The research community has recognized the importance of this problem, introducing works attempting to understand noisy training labels, e.g., by Arpit et al., as well as mitigation strategies, such as MentorNet or co-teaching, to overcome them. Controlled experiments play a crucial role in understanding noisy labels by studying the impact of the noise level — the percentage of examples with incorrect labels in the dataset — on model performance. However, current experiments have only been performed on synthetic labels, in which noisy examples have randomly assigned labels, not real-world label noise, which follows a different noise distribution. Such studies may then result in very different or even contradictory findings about noisy labels compared to practical experience. In addition, methods that perform well on synthetic noise may not work as well on real-world noisy labels.

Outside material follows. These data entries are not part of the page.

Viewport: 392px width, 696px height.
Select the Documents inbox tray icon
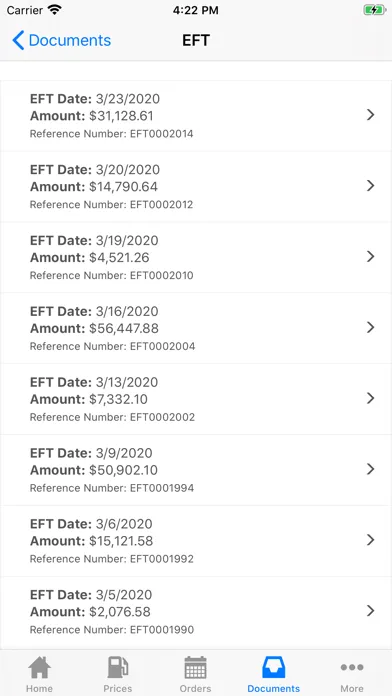click(x=273, y=667)
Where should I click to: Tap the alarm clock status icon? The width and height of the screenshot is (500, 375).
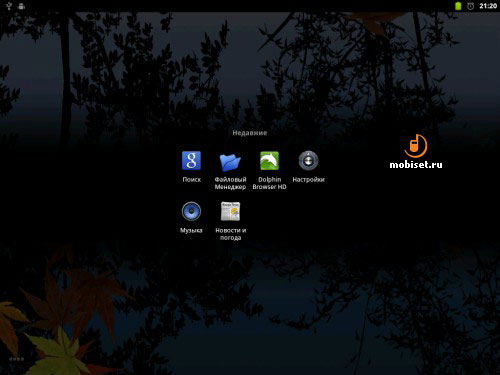point(470,6)
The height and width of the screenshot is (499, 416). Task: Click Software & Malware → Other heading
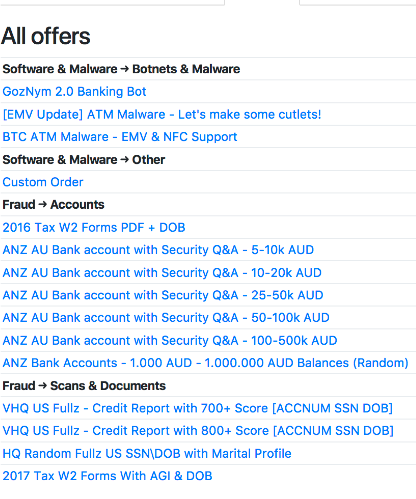coord(84,160)
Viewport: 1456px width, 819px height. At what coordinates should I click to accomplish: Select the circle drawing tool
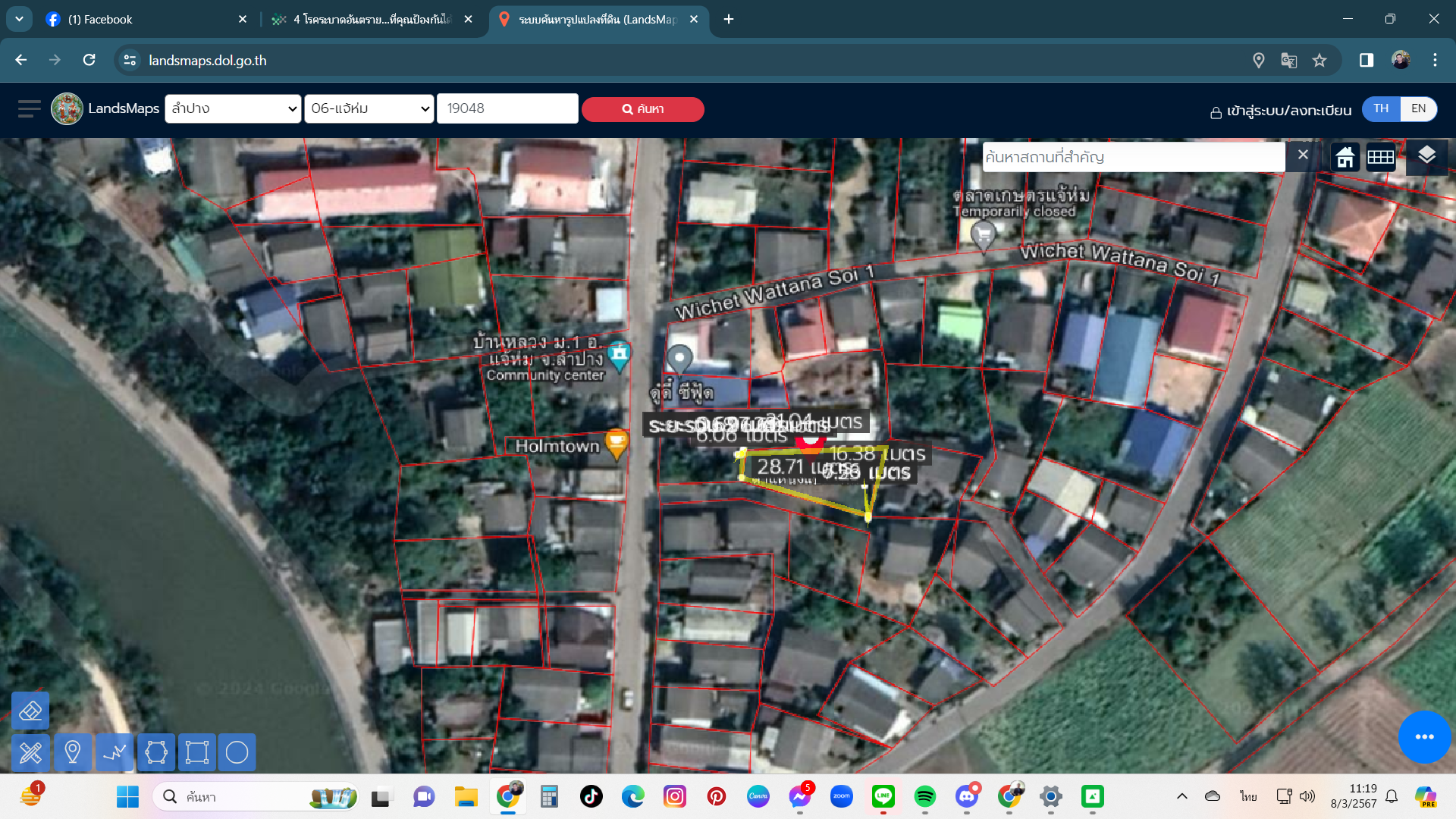[x=237, y=752]
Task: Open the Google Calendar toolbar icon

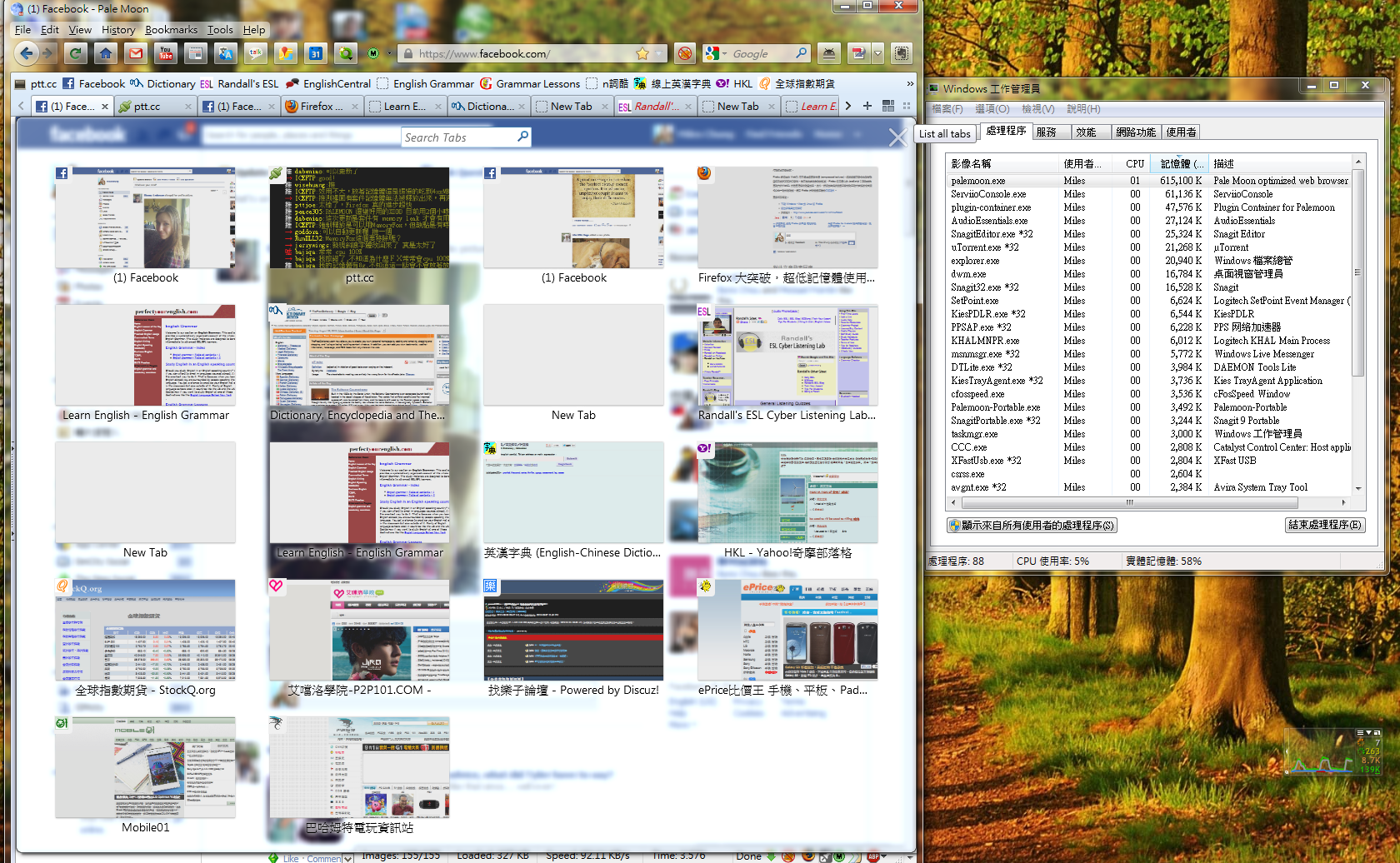Action: (x=316, y=54)
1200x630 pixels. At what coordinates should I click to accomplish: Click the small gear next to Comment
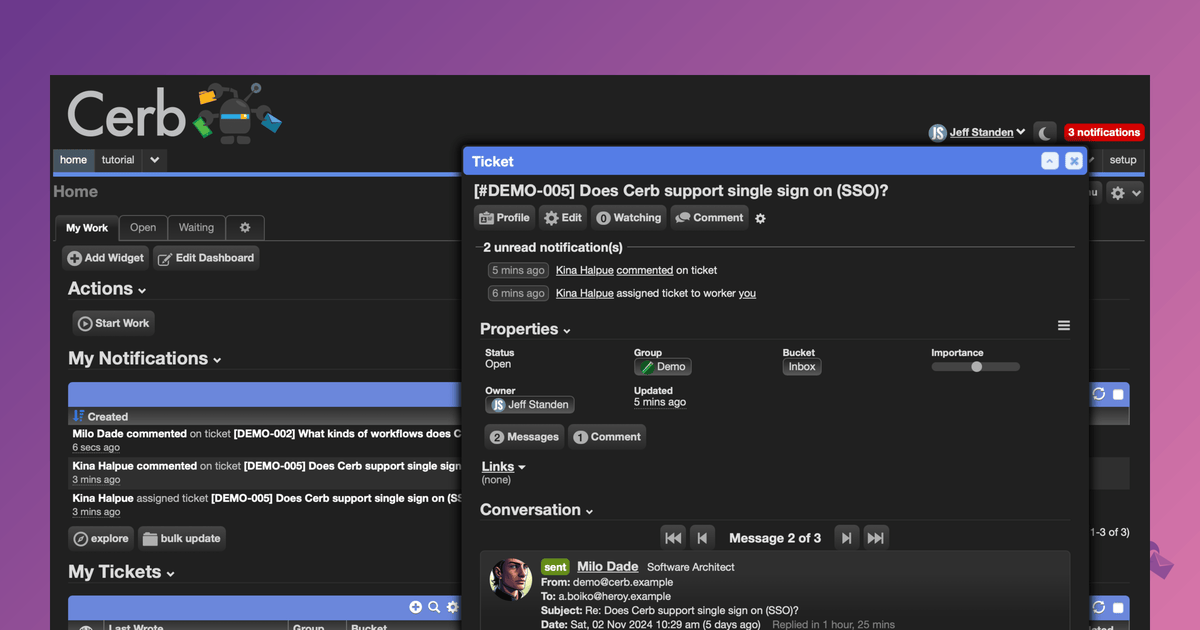[x=760, y=218]
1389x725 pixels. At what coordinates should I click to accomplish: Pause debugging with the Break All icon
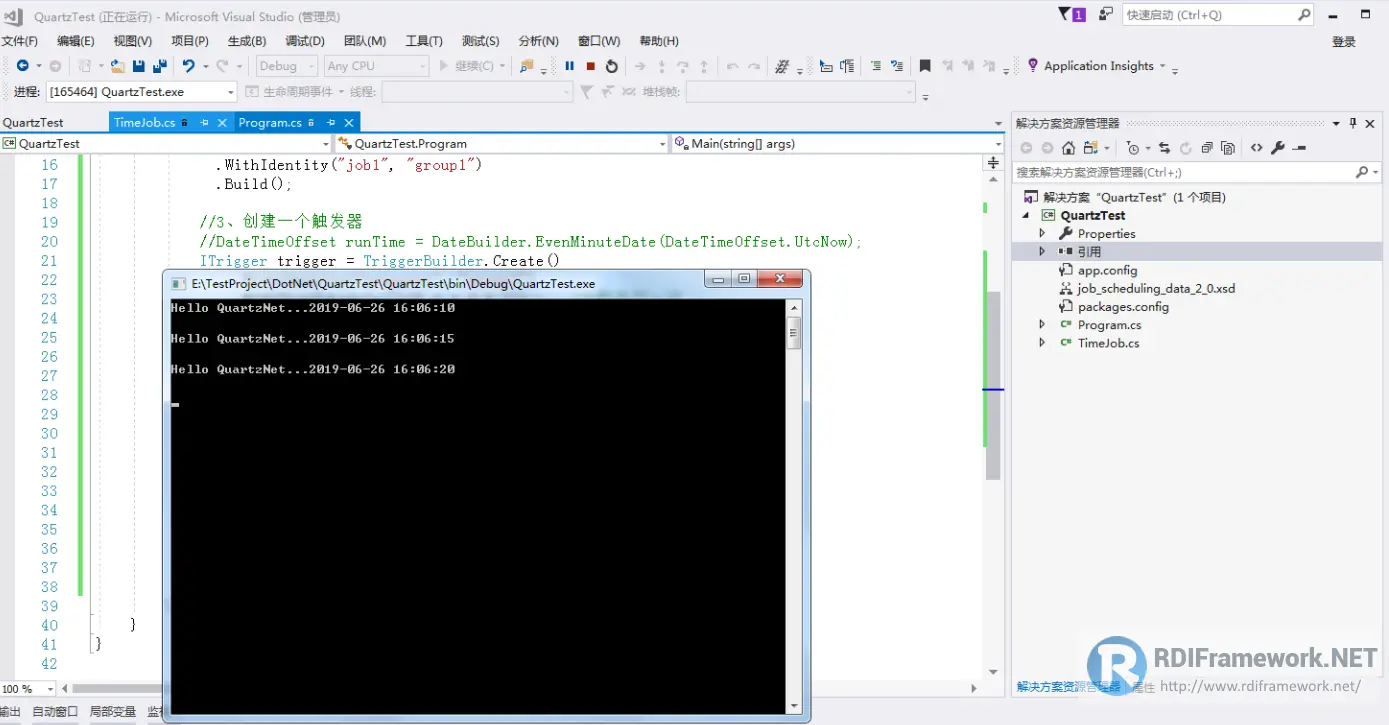tap(569, 66)
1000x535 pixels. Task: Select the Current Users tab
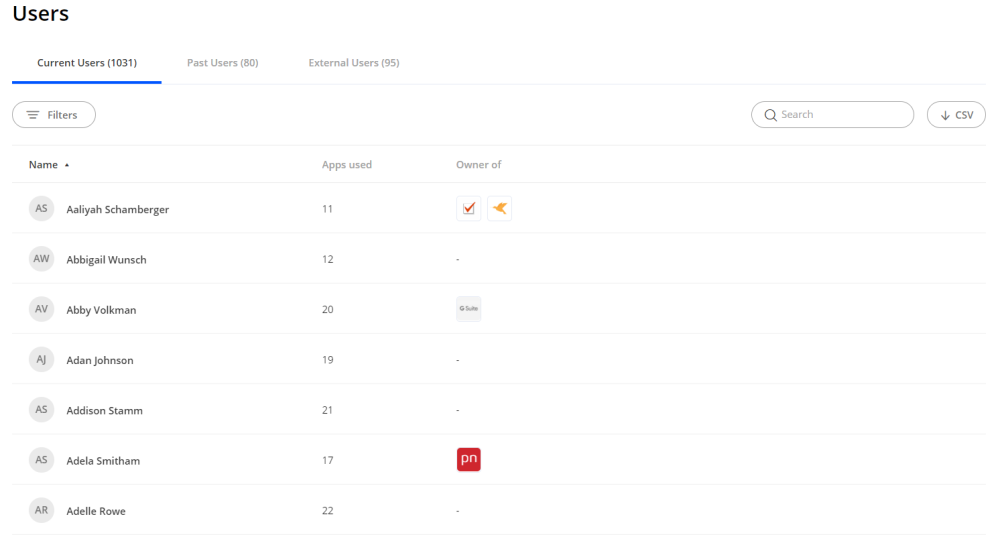pyautogui.click(x=86, y=63)
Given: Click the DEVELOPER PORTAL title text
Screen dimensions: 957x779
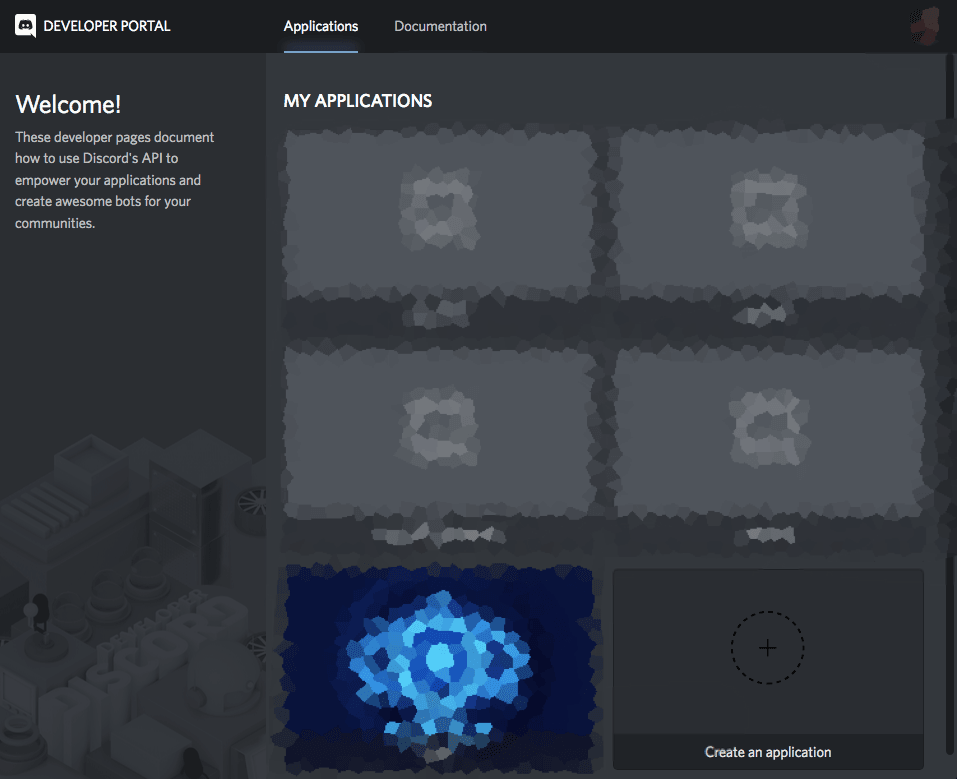Looking at the screenshot, I should pyautogui.click(x=107, y=26).
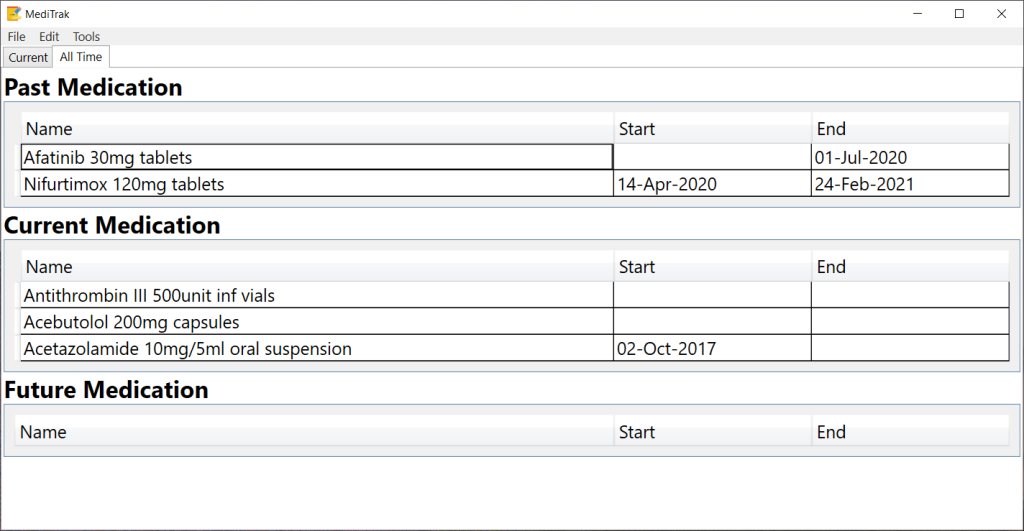1024x531 pixels.
Task: Sort Past Medication by Name column header
Action: 317,129
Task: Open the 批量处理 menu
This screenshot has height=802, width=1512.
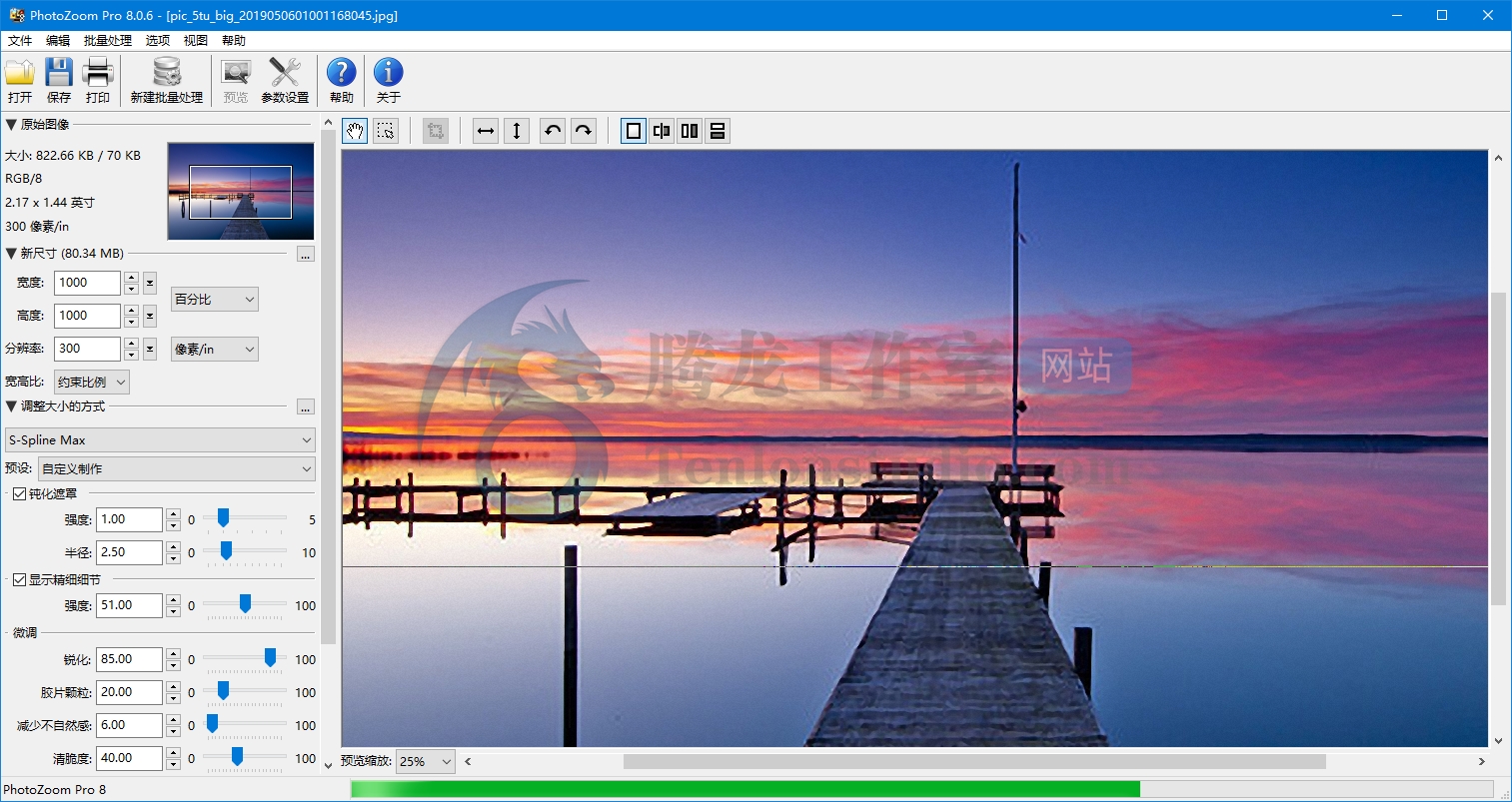Action: pyautogui.click(x=108, y=41)
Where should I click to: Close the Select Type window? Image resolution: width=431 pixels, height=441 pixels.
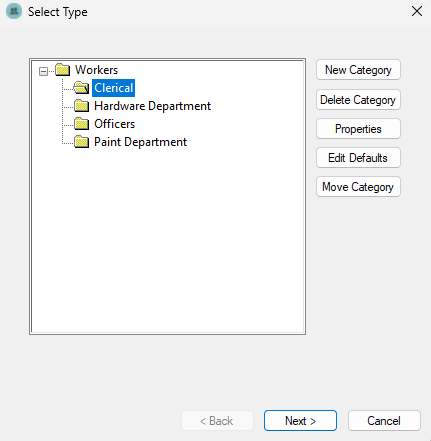[417, 11]
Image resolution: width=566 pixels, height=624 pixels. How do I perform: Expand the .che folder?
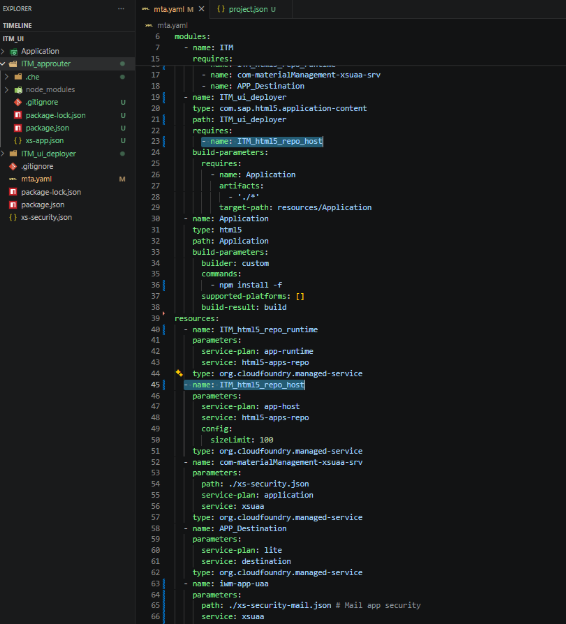[7, 77]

In “Beyond Synthetic Noise: Deep Learning on Controlled Noisy Labels”, published at ICML 2020, we make three contributions towards better understanding deep learning on non-synthetic noisy labels. First, we establish the first controlled dataset and benchmark of realistic, real-world label noise sourced from the web (i.e., web label noise). Second, we propose a simple but highly effective method to overcome both synthetic and real-world noisy labels. Finally, we conduct the largest study to date that compares synthetic and web label noise across a wide variety of settings.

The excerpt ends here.